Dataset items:
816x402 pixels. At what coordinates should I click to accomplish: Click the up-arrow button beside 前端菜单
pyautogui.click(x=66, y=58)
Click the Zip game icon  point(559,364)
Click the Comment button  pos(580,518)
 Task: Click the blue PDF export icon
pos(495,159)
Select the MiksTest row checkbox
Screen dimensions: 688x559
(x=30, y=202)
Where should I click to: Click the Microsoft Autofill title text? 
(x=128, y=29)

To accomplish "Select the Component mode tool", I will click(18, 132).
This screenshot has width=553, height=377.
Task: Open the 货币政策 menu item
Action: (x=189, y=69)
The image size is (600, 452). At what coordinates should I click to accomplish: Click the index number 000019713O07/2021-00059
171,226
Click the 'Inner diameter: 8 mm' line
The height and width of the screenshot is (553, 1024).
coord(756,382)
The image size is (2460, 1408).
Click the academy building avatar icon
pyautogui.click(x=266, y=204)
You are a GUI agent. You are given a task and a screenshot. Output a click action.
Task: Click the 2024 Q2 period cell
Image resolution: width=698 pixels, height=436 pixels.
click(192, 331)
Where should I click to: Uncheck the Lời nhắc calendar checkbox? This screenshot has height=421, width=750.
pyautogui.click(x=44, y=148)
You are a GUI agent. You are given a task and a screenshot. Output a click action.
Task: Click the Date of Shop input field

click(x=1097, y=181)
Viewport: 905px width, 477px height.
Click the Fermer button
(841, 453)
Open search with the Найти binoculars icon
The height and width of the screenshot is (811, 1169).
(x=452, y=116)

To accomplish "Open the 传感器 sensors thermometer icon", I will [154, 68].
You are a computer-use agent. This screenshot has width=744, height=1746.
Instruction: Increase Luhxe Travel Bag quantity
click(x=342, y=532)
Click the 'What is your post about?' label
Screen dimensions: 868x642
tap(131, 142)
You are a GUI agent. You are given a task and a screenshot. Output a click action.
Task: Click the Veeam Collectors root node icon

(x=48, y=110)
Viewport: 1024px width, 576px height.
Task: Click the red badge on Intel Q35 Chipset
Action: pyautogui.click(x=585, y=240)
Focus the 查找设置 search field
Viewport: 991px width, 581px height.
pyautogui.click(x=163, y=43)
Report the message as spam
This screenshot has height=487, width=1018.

Task item: Using the entries above, copy exactly the lines from the one containing "Click the academy building avatar icon" through the last, both included.

Task response:
Click the academy building avatar icon
pyautogui.click(x=266, y=204)
You are a GUI agent. You are given a task and a screenshot. Output a click action.
Task: Click the 2024 Q2 period cell
Image resolution: width=698 pixels, height=436 pixels.
click(192, 331)
Where should I click to: Uncheck the Lời nhắc calendar checkbox? This screenshot has height=421, width=750.
pyautogui.click(x=44, y=148)
You are a GUI agent. You are given a task and a screenshot. Output a click action.
Task: Click the Date of Shop input field

click(x=1097, y=181)
Viewport: 905px width, 477px height.
Click the Fermer button
(841, 453)
Open search with the Найти binoculars icon
The height and width of the screenshot is (811, 1169).
(x=452, y=116)

To accomplish "Open the 传感器 sensors thermometer icon", I will [154, 68].
You are a computer-use agent. This screenshot has width=744, height=1746.
Instruction: Increase Luhxe Travel Bag quantity
click(x=342, y=532)
Click the 'What is your post about?' label
Screen dimensions: 868x642
tap(131, 142)
You are a GUI agent. You are given a task and a screenshot. Output a click action.
Task: Click the Veeam Collectors root node icon

(x=48, y=110)
Viewport: 1024px width, 576px height.
Task: Click the red badge on Intel Q35 Chipset
Action: pyautogui.click(x=585, y=240)
Focus the 查找设置 search field
Viewport: 991px width, 581px height.
pyautogui.click(x=163, y=43)
Report the message as spam
This screenshot has height=487, width=1018.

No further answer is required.